Text to read:
★ ★ ★ ★

It’s hard to imagine a more challenging time to advance career ambitions, with the escalating possibility of global recession and workforce disruption brought about by artificial intelligence, not to mention the most uncertain geo-political environment of our times. Traditional boundaries are being re-drawn. Trust is being eroded in government, business and the media. Workplace loneliness is increasing in recent studies, and it’s that lack of connection and feeling of isolation that can compound the already ambiguous pathway towards future career success.
In our executive coaching practice, we see many professionals struggling to sense make around how to thrive in environments of escalating change. Sometimes this is personal – individuals who have succeeded holding certain capabilities and strengths who struggle to let go of these when change defines that they are no longer strengths in the new context. Robert Kegan and Lisa Lahey talk to this in their research as immunity to personal change – hidden beliefs that thwart attempts to change. Sometimes these situations involve inner concerns around the downsides of changing, even when there appears to be a strong case to do so.
Change agility is central to successful career progression in the era of disruption, so a good starting point is to think through the assumptions you are making that may block the kind of personal change required to be ready for new roles or careers to emerge. Letting go of old strengths and habits and embracing new strengths and habits fit for the times is key to being ‘match fit’ as new opportunities emerge and show a personal capacity to read the environment and adjust accordingly.

★ ★ ★ ★

Items:
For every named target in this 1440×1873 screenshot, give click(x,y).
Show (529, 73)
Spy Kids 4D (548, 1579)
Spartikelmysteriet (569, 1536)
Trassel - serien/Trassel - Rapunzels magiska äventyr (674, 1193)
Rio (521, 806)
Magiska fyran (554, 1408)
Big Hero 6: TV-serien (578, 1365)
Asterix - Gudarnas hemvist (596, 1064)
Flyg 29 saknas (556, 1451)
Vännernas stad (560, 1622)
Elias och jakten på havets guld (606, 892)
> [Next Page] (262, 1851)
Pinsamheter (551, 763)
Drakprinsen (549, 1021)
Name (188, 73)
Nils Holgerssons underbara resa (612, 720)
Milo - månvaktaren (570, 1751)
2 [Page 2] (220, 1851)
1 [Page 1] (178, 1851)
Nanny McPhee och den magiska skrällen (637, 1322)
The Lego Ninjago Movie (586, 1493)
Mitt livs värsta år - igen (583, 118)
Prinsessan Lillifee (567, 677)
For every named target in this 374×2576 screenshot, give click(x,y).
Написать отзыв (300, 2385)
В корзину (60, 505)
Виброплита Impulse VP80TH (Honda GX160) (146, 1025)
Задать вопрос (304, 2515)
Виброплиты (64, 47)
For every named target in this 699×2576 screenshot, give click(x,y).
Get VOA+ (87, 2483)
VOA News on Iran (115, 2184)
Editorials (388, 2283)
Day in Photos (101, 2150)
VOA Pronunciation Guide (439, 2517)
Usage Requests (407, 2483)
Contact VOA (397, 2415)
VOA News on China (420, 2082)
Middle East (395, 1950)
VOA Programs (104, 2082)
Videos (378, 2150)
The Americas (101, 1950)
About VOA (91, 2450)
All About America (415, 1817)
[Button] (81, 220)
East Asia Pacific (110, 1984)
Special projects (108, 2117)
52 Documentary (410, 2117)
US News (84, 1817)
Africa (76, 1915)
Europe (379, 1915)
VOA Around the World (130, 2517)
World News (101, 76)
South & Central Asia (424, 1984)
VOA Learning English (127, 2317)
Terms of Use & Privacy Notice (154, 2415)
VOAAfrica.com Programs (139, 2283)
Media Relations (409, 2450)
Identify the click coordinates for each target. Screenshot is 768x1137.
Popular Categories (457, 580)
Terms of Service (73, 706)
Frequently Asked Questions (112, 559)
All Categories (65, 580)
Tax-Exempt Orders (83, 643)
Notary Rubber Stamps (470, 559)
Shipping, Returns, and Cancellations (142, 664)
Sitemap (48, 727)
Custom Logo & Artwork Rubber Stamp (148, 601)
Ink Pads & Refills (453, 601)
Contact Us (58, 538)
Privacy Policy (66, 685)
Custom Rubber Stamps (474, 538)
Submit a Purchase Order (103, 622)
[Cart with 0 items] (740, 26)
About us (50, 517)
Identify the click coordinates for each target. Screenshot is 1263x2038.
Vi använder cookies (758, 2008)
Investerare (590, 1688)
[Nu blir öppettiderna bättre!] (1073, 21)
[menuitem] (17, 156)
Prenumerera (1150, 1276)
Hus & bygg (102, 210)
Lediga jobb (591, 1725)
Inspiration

★ ★ ★ ★

Your instructions: Continue the article on career change agility from where it stops, keeping its tone and subject.

The response:
The World Economic Forum (WEF) Future of Jobs Report (2025) is the latest instalment of a series of research pieces aiming to provide insight into the changing nature of work and what is driving it. It highlights emerging and declining job types and capabilities, and projects likely scenarios around this leading into 2030 and beyond. Amongst this disruption, now impacting white collar workers and professionals with the rise of AI, there is also opportunity – the emergence of new jobs and roles to replace those now achieved through AI and automation. The need to rapidly upskill forms part of a healthy career journey, where lifelong learning is now an essential mindset for all employed adults.
What remains interesting from a career perspective is that the very commodity that makes us human is becoming more valuable. Social influence, for example, is a key emerging capability as is leadership, although the context for leadership is changing. In the future, leaders may manage fewer people but encounter greater complexity in the roles, requiring an understanding of how to best interface human with artificial intelligence. The most important capability in this according to the WEF is critical thinking. Why is this so?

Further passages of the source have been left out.